Каманте держал в памяти огромное количество рецептов. Он не владел грамотой и не знал толком английского, поэтому кулинарных книг для него не существовало, но, видимо, все, что он узнавал, навсегда оставалось в его несимметричной голове, подчиняясь какой-то его собственной систематизации, о которой я не имела понятия. Блюда он называл по событиям, случавшимся в дни, когда ему их показывали, поэтому мне приходилось слышать от него о соусе-молнии-ударившей-в-дерево или соусе-издохшей-лошади.
Он почти никогда ничего не путал, и лишь одно мне так и не удалось ему внушить: порядок подачи блюд. По случаю гостей мне приходилось рисовать своему повару меню: суповую кастрюлю, рыбу, куропатку, артишок. Вряд ли этот его недостаток был вызван провалом в памяти: просто он полагал, что всему есть предел, и отказывался тратить время на столь нематериальное обстоятельство, как порядок чередования блюд.
Работать рядом с демоном – волнующее испытание. Кухня считалась моей вотчиной, но мне казалось, что не только она, но и весь мир, в котором я сотрудничаю с Каманте, перешел в его руки. Он блестяще схватывал все, что я от него требовала, а иногда выполнял мои пожелания еще до того, как слышал о них. Я терялась в догадках, каким образом у него все это получается. Мне казалось невероятным подобное искусство, когда человек не понимает его истинного смысла и не испытывает к нему ничего, кроме презрения.
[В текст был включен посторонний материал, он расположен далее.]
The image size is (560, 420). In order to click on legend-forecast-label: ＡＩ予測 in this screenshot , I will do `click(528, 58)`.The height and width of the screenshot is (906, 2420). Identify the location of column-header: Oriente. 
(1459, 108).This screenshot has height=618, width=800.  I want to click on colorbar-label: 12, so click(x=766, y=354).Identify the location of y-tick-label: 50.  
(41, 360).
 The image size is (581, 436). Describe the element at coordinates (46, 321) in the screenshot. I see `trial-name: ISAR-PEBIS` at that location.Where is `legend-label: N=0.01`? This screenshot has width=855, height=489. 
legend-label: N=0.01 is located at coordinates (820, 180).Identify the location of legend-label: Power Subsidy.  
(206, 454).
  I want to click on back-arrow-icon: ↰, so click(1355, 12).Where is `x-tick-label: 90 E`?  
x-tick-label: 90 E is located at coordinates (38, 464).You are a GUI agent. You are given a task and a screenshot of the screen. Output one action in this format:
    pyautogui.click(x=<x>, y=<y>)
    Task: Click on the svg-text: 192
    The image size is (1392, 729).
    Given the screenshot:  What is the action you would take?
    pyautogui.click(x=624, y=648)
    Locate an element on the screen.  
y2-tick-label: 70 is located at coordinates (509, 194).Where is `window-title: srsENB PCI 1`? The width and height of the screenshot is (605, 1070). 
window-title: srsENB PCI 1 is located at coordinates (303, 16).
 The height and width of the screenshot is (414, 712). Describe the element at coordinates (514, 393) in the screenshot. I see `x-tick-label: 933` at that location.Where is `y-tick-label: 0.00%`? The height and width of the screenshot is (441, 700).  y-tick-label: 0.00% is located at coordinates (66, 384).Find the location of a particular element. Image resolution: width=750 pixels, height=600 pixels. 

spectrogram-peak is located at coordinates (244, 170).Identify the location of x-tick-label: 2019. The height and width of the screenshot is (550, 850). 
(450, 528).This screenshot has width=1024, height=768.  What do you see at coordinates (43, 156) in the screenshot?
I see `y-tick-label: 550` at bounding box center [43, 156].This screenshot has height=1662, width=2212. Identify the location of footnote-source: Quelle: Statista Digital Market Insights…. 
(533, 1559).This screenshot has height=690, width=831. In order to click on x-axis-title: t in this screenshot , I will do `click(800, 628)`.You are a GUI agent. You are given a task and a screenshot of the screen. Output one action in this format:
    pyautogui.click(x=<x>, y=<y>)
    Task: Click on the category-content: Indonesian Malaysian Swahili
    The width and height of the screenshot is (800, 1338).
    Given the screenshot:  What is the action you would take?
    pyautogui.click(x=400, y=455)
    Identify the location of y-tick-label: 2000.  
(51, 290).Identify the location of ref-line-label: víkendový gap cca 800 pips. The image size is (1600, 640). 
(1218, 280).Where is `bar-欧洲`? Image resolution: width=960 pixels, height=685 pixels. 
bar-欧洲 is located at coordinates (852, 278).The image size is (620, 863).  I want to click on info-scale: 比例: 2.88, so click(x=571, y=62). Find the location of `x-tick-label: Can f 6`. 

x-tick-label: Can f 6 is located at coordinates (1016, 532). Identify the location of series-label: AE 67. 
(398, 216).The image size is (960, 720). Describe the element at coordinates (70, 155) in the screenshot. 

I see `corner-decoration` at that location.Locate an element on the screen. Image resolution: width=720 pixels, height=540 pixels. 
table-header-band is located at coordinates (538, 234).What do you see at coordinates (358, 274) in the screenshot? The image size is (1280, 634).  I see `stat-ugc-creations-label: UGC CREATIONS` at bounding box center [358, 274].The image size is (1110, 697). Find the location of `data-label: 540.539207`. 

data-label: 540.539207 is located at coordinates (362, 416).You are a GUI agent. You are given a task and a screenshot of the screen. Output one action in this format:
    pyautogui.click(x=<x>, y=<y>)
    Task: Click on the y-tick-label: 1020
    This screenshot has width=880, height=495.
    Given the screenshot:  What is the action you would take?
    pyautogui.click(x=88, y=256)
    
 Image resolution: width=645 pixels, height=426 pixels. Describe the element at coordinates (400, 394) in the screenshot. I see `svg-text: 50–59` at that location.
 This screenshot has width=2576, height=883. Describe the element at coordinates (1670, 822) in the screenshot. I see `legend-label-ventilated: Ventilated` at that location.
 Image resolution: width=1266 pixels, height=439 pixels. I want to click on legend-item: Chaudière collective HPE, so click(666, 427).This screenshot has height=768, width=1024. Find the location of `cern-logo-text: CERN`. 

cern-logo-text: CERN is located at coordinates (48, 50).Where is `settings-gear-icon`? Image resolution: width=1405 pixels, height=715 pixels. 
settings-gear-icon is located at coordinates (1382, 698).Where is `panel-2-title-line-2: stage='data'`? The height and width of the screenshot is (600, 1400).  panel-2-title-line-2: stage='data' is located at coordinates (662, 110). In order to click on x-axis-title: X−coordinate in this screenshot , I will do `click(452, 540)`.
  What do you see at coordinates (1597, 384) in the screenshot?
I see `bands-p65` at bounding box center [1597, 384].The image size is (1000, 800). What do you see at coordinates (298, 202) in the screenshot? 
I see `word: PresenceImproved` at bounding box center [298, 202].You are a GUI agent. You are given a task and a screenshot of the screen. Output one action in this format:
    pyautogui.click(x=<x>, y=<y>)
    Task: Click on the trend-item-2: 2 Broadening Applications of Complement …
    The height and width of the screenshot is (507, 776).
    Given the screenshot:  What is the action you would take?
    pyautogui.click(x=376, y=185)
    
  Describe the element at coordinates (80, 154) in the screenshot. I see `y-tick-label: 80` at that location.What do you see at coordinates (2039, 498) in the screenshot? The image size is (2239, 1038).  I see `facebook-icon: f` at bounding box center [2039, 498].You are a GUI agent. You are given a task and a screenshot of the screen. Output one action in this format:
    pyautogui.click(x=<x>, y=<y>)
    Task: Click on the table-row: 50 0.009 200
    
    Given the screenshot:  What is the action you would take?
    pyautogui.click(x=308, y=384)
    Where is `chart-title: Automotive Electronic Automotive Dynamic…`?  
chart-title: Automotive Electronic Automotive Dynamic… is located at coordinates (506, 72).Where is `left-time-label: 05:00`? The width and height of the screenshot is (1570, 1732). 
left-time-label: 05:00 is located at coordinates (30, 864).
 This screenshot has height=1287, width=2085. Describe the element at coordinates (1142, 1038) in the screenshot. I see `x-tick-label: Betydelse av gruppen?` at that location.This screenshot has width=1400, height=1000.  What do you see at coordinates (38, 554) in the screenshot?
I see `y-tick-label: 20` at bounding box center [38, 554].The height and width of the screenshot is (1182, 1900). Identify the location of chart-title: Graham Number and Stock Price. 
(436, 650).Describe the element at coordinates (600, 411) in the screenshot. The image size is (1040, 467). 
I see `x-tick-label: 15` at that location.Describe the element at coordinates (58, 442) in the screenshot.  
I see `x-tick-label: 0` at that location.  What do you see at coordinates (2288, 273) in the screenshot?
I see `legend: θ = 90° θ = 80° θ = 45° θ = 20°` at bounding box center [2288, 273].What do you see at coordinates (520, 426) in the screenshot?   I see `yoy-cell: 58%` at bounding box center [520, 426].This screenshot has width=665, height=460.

Каманте вряд ли представлял себе, каким вкусом должно обладать европейское блюдо. Несмотря на крещение и связь с цивилизацией, он остался в душе кикуйю, преданным традициям своего племени и считающим их единственным достойным образом жизни. Иногда он пробовал блюда, которые готовил, но неизменно с гримасой отвращения, подобно ведьме, снимающей пробу со своего варева. Сам он довольствовался кукурузными початками. Иногда на него находило затмение, и он предлагал мне племенной деликатес – жареный сладкий картофель или шматок овечьего жира, – напоминая при этом пса, который, прожив долгую жизнь среди людей, нет-нет да и преподнесет вам в подарок косточку.
Думаю, Каманте всегда относился к тщательности, с которой мы готовим себе еду, как к полнейшему сумасшествию. Иногда я делала попытки вызвать его на откровенность, но он, проявляя порой высочайшую искренность, здесь держал глухую оборону. Мы трудились в кухне бок о бок, исповедуя каждый собственные представления о значении кулинарии.
Я отправляла Каманте на обучение в клуб «Мутаига» и к поварам своих друзей в Найроби, когда мне доводилось попробовать у них что-то новое и вкусное, так что со временем мой дом прославился в колонии как место с отменной кухней. Мне это доставляло огромное удовольствие. Я очень хотела похвастаться своим искусством, поэтому радовалась, когда имела возможность принимать гостей. Каманте, напротив, не была нужна ничья похвала. При этом он помнил вкусы всех моих друзей, часто наведывавшихся на ферму.